### Source text
[Start]
Compass Working Capital

At a Glance

National Office: 
89 South Street Suite 203
Boston, MA 02111
Phone: 6177900810

Sherry Riva
People Served: 
1,600
Year Founded: 
2005
Tax ID: 
20-3975100

Focus area(s):

Job/Career Development
Asset Development

Description

Compass Working Capital is a nonprofit financial services organization with a mission to empower working, low-income families to build assets and financial capabilities as a pathway out of poverty. Starting in 2005 with a group of 10 families in the Roxbury neighborhood of Boston, Massachusetts, Compass’s work has grown to serve nearly 1,000 families each year in three states. Compass believes that all families deserve the opportunity to save for and invest in their future, and that the national approach to the problem of poverty should empower families to do just that.

Compass takes an entrepreneurial, iterative approach to its programs and focuses on research, data, and evaluation to get at what really works when it comes to lifting families out of poverty. Compass’s work builds on the research and practice of a broader asset building field, which has demonstrated the key role that financial security plays in lifting families out of poverty. The organization’s broader vision is to build a leading nonprofit organization that promotes financial security and economic mobility for working, low-income families by influencing field-related practice and policy.

Impact and Outcomes

Compass has helped families save more than $2.15 million toward their financial goals, such as homeownership, retirement, or a child’s college education.
In 2010, Compass became the first organization in the country to launch an asset building and public-private partnership model for the Family Self-Sufficiency (FSS) program, an employment and savings program for families living in federally subsidized housing.
After two years in a Compass FSS program, 60% of participants increased their annual income, by an average of $11,748; 65% of participants increased their credit score, by an average of 49 points; and 74% of participants reduced or maintained zero collection debt.
Compass’s first FSS program – in Lynn, Massachusetts – has enrolled 36% of eligible families, more than seven times the national average for FSS programs. These strong enrollment trends have continued as Compass has expanded the program to seven additional sites in Massachusetts, Rhode Island, and Connecticut.
In response to growing local and national interest in the Compass FSS model, the organization launched a national training and technical assistance network in September 2016. The Compass FSS Network will support mission-aligned partners across the U.S. to incorporate asset building and financial capability strategies into their FSS programs.

Matching Gift

In April 2012, Strategic Grant Partners (SGP) provided a $313,000 1:1 matching grant on private dollars raised through individual and institutional donors. The matching grant applies to private funds raised from September 2012 through December 2015.

Mission & Goals

Founded in 2005, Compass Working Capital (“Compass”) provides incentive-based savings and financial coaching programs that empower working families with low income to build assets, achieve their financial goals, and become financially secure. Our broader vision is to build a leading, nonprofit financial services organization that promotes economic mobility and financial security for working families with low income by influencing field-related practice and policy.
[End]
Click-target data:
[Start]
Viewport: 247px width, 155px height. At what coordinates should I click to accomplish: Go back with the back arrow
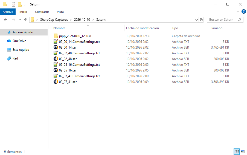[x=5, y=20]
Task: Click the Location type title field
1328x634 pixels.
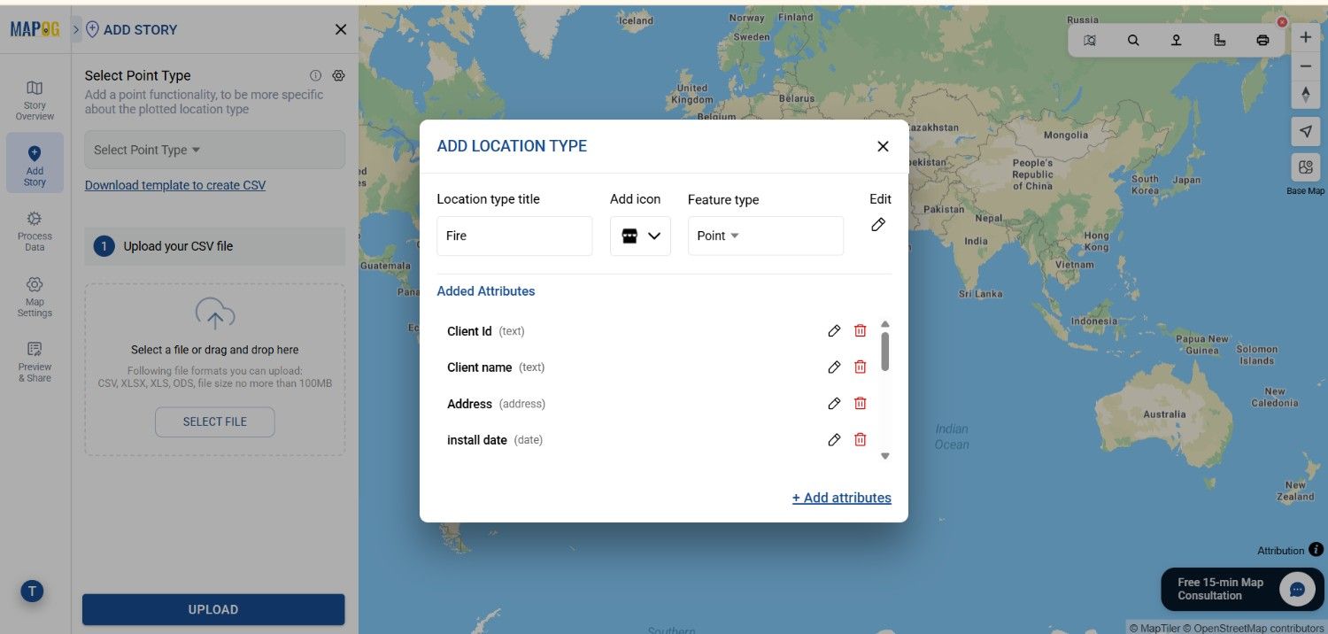Action: pos(513,236)
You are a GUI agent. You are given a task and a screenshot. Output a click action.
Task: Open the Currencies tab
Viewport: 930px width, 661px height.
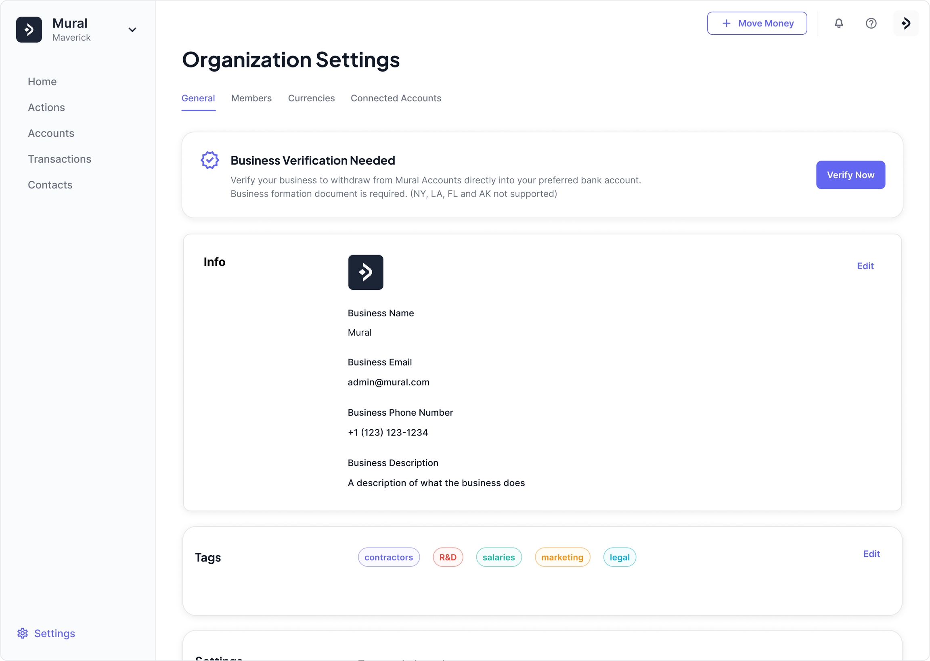311,98
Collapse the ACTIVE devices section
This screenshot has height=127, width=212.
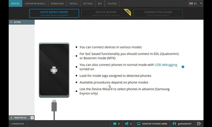click(x=11, y=22)
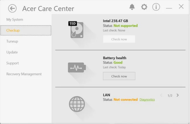
Task: Select My System in sidebar
Action: click(15, 20)
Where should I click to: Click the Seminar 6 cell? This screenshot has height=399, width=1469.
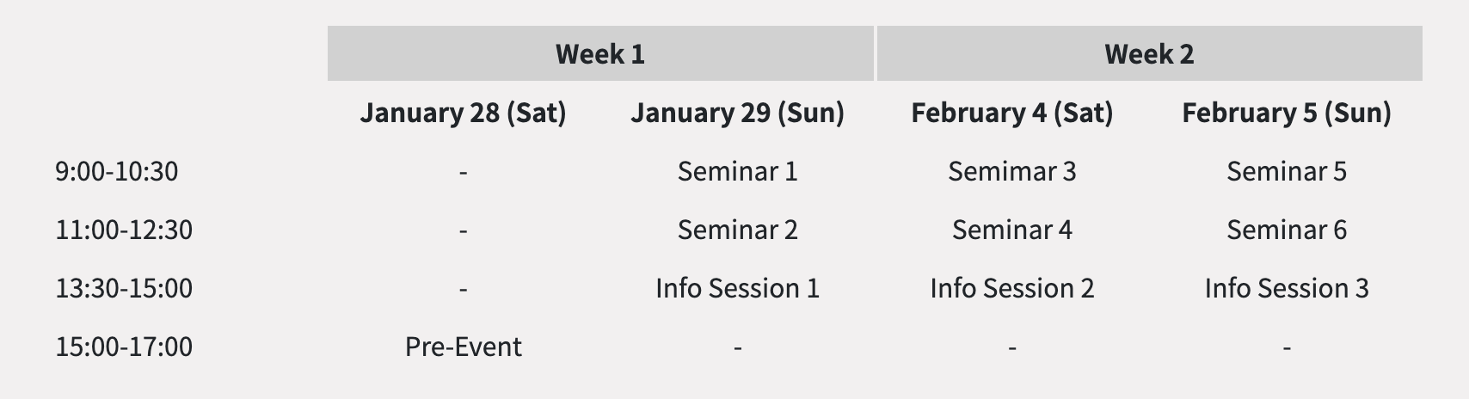coord(1286,230)
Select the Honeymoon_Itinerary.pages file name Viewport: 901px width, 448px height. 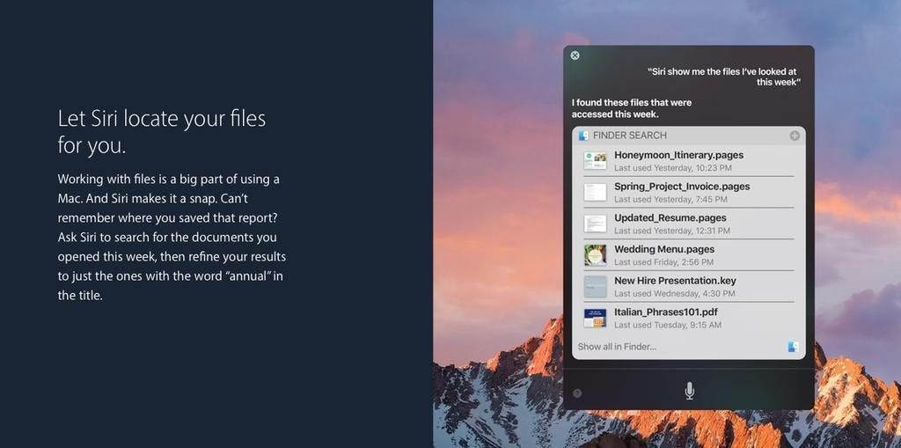(678, 155)
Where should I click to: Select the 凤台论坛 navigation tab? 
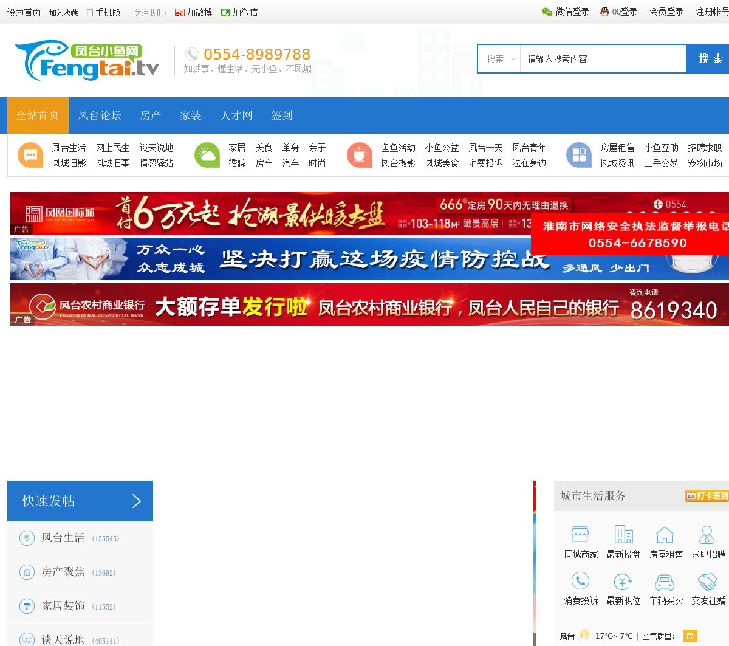pyautogui.click(x=100, y=115)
[End]
### What this exercise asks
**a)** According to the Compass Working Capital profile, in which city was Compass's first FSS program located?
**b)** Please rewrite the stretch of the Compass Working Capital profile from "Impact and Outcomes" through "federally subsidized housing.", replacing "homeownership" with "buying a home".
**c)** Continue the Compass Working Capital profile from the point where it stops.

### Answers to each task
**a)** Lynn, Massachusetts.

**b)**
Impact and Outcomes

Compass has helped families save more than $2.15 million toward their financial goals, such as buying a home, retirement, or a child’s college education.
In 2010, Compass became the first organization in the country to launch an asset building and public-private partnership model for the Family Self-Sufficiency (FSS) program, an employment and savings program for families living in federally subsidized housing.

**c)**
Program

Compass launched its first matched savings program through a pilot program with Roxbury Preparatory Charter School in Boston in 2005. We expanded our core savings program to Lynn, Massachusetts in 2007 through partnerships with the local housing authority and the nationally recognized KIPP Academy. After several years developing successful financial coaching and savings programs for low-income families, we began to identify and capitalize on growth opportunities that would enable us to apply our proven financial coaching model and core competencies to a broader and sustainable market. Since 2010, we have focused our efforts on launching and expanding an innovative, asset building model for the Family Self-Sufficiency (FSS) program, a historically underutilized employment and savings program for families in federally subsidized housing. After more than a year of planning, Compass launched its first FSS program in Lynn in September 2010 through a unique collaboration with Lynn Housing Authority and Neighborhood Development (LHAND), a local housing authority with a strong track record of promoting economic mobility for its residents. Promising early program results, as well as growing local and national attention on the program model, fueled expansion of the program to pilot sites in Cambridge, Boston, and Springfield, MA, as well as sites in Connecticut and Rhode Island. The Compass FSS program has increasingly attracted local and national attention. In order to build on this interest, Compass hosted a national roundtable in November 2015 of practitioners, funders, and policymakers to discuss strategies to expand the scope and impact of the FSS program nationwide. In September 2016, Compass launched a three-year national demonstration to expand access to our FSS model in 10 U.S. cities by teaching and training partners to implement our model in their communities.

 

The Compass FSS program provides financial education, financial coaching, and a savings incentive, administered by our housing partners, to help housing residents increase their earnings, strengthen their financial capabilities, build savings, and achieve their goals. Each of these components is described in more detail below.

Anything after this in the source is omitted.